Annotation-guided Protein Design with Multi-Level Domain Alignment

TL;DR

This paper introduces PAAG, a multi-modality framework that uses textual protein domain annotations to guide the controllable design of proteins with specific functions, achieving higher success rates in protein generation tasks.

Contribution

The paper presents a novel protein design method that explicitly incorporates textual domain annotations for controllable and flexible protein generation, outperforming existing models.

Findings

PAAG significantly improves protein generation success rates.

Explicit annotation alignment enhances controllability in protein design.

Experimental results outperform existing models in key prediction tasks.

Abstract

The core challenge of de novo protein design lies in creating proteins with specific functions or properties, guided by certain conditions. Current models explore to generate protein using structural and evolutionary guidance, which only provide indirect conditions concerning functions and properties. However, textual annotations of proteins, especially the annotations for protein domains, which directly describe the protein's high-level functionalities, properties, and their correlation with target amino acid sequences, remain unexplored in the context of protein design tasks.

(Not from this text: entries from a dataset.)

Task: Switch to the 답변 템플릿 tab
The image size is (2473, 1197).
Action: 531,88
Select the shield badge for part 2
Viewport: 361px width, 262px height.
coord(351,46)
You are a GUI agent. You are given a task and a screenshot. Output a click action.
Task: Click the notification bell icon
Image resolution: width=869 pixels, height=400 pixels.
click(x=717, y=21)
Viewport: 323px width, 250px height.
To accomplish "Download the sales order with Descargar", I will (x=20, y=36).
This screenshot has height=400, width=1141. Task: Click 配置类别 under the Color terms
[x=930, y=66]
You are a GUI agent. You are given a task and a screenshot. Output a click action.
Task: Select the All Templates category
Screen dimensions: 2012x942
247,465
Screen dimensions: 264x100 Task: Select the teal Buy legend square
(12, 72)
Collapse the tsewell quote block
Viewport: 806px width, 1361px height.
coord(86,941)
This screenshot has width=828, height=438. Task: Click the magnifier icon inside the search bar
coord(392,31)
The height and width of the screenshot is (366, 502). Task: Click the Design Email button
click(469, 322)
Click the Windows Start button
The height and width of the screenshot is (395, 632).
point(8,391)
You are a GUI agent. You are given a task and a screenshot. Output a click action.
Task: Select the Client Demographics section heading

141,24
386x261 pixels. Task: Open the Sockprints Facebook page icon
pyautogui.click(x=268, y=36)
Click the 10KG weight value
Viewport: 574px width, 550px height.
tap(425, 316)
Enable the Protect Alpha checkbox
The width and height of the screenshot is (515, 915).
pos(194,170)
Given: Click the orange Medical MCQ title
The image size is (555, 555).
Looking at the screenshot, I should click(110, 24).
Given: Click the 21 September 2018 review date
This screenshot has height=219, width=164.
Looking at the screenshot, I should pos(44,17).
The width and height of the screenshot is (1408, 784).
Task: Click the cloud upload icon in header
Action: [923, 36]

In this paper, we propose Protein-Annotation Alignment Generation, PAAG, a multi-modality protein design framework that integrates the textual annotations extracted from protein database for controllable generation in sequence space. Specifically, within a multi-level alignment module, PAAG can explicitly generate proteins containing specific domains conditioned on the corresponding domain annotations, and can even design novel proteins with flexible combinations of different kinds of annotations. Our experimental results underscore the superiority of the aligned protein representations from PAAG over 7 prediction tasks. Furthermore, PAAG demonstrates a significant increase in generation success rate (24.7% vs 4.7% in zinc finger, and 54.3% vs 22.0% in the immunoglobulin domain) in comparison to the existing model. We anticipate that PAAG will broaden the horizons of protein design by leveraging the knowledge from between textual annotation and proteins.